Largo paseo por los bosques del robles más hermosos de esta parte de la sierra, hoy no persigo jabalíes aunque paso por donde cacé uno el año pasado y recuerdo el lance, la carrera, la emoción… finísima llovizna, tiempo suave y muchas setas, cojo amanitas cesáreas y boletus edulis para cenar esta noche y para llevarme a Madrid. Largo paseo por la vida primitiva, por las estaciones, el tacto blando de la tierra, la suave caricia del frío, los árboles que me rozan y me nombran desde hace tantos años.

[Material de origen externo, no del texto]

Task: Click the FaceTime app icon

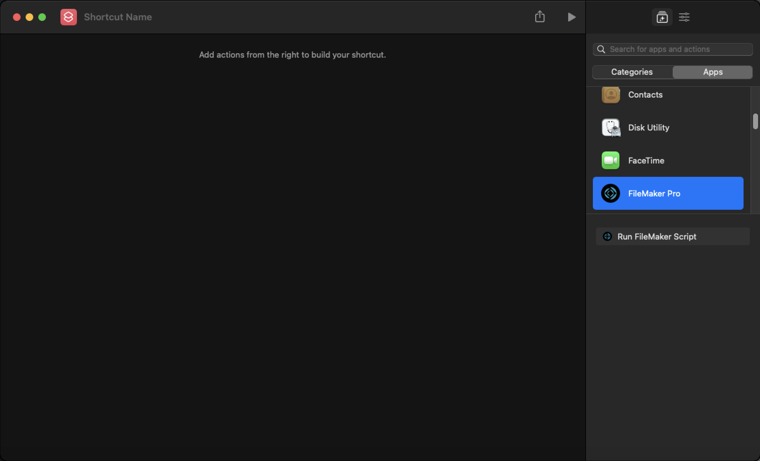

A veces quisiera simplemente estar en silencio, muchas horas en silencio tocándote, mirándote, sintiendo que doy un largo paseo de tu mano por todos esos lugares en los que la palabras solo son un poco de ruido.

Acaricio el boletus con suavidad para desnudarle de la poca tierra que le queda y luego le corto en finas láminas en sumerjo unos minutos en un aliño de aceite de oliva, sal, un poco de zumo de limón y pimienta recién molida. Es un carpaccio de bosque, sabe en la boca a mi paseo por la sierra de Jara y a tu recuerdo persistente y suave y aromático y ácido y suave como este otoño.

martes, 10 de noviembre de 2009

FILETE MILANESA VEGETAL


(Foto Harry Regin)
La piel de tu cuerpo, la piel de bosque a veces se confunden en mi memoria. Carne vegetal. En oriente se han inventado el tofu empanado y frito. Aquí tenemos los galipiernos (Macrolepiota Procera), una seta de sombrero grande que yo rebozo en huevo batido con sal y pimienta y empano con pan rallado grueso y perejil picado. Luego acompaño con una mahonesa de yogurt. Tiene mucha fibra y sacia mucho. Si antes de freír la sumergimos en agua con jugo de carne concentrado durante diez minutos, luego las secamos bien y rebozamos como antes te cuento, la seta nos parecerá de verdad un filete milanesa tierno de carne roja. Carne vegetal

lunes, 12 de octubre de 2009

SETAS FINAS

Me gustaría invitarte a comer setas al Cisne Azul. Aquí tienes su elegante carta en buen papel satén, arabescos de tinta y decoración de buen tono.

Ya se que no es así, pero tiza y pizarra son verdad y las setas exquisitas. Ya probé florituras, silencios y trampas, hoy prefiero los sabores sinceros.

Dime cuándo. El dónde ya le tienes. El porqué nunca nos hizo falta a ti a mi.

El amor a veces es así, palabras simples y de verdad. Dejemos la literatura para después.